Data Robustness: Figure 4 shows boxplots of the list of AUCs generated by 100 runs of the ten-fold cross validation. The prediction results of the linear SVM with the manual and automated VisualNow methods are the most stable, while the local maxima search shows the highest variation. The PME approach has a reasonable robustness and performs better than the simple methods in almost all runs. In comparison, the AUC-measured classification performance with random forest is most robust for the gold standard and the PME approach. The other automated methods introduce larger variations, in particular IPHEx.
Figure 4.
Boxplots of 100 runs of the ten-fold cross validation for both, the linear SVM and the random forest method.
Tuning Robustness: Finally we investigate if the feature sets and their model performance are susceptible to parameter tuning for the worse performing classifier: the linear SVM. Therefore, we systematically vary the cost and tolerance parameters ({0.1,1.0,100,1000} and {0.01,0.1,1}, respectively) and in a second run we randomize the class labels. The result of this analysis is shown in
Figure 5, which plots the variance of the AUC for both the original labels (left) as well as the randomized labels (right). The results of the robustness analysis of random forest is shown in the
Appendix Figure A1.
At first glance,
Figure 5 indicates that the performance (AUC) of the manual and automated VisualNow, as well as the IPHEx peak detection feature set, can be heavily improved by tuning the classifiers’ parameter sets. However, when considering the results for the randomized labels, these three tools seem to generate peak clusters that are prone to overfitting, most likely resulting from the high number of detected potential peaks.
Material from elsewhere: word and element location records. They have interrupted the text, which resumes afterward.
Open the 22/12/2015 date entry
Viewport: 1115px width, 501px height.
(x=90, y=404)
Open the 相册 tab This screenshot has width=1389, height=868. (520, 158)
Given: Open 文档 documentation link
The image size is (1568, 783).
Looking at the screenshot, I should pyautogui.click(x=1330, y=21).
We would generally expect to observe a drastic drop in the classification quality for the randomized labels compared with the real labels, which is not clearly observed for all methods (overfitting), but LMS and PME. In addition to its comparably low susceptibility to overfitting, PME has a quite small variability in AUC, indicating stable classification results. In contrast to the results of the linear SVM, the random forest tuning results show that this method is considerably less stable.
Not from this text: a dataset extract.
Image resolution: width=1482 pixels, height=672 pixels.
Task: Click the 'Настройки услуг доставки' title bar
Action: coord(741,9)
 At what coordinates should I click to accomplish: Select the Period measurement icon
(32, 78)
In contrast to the tuning results of the linear SVM, most data sets show considerable smaller potential for tuning of the random forest. Furthermore, for all data sets, we observe a drastic drop in classification quality for the randomized labels, compared with the original labels. One can generally say that random forest classification appears to be more robust in terms of overfitting on this dataset.
Figure 5.
Boxplots illustrating the variation within the linear SVM tuning results in a single ten-fold cross validation run. The yellow boxes show the results when tuning the original feature sets. The green boxes show the results when tuning the randomly labeled feature sets.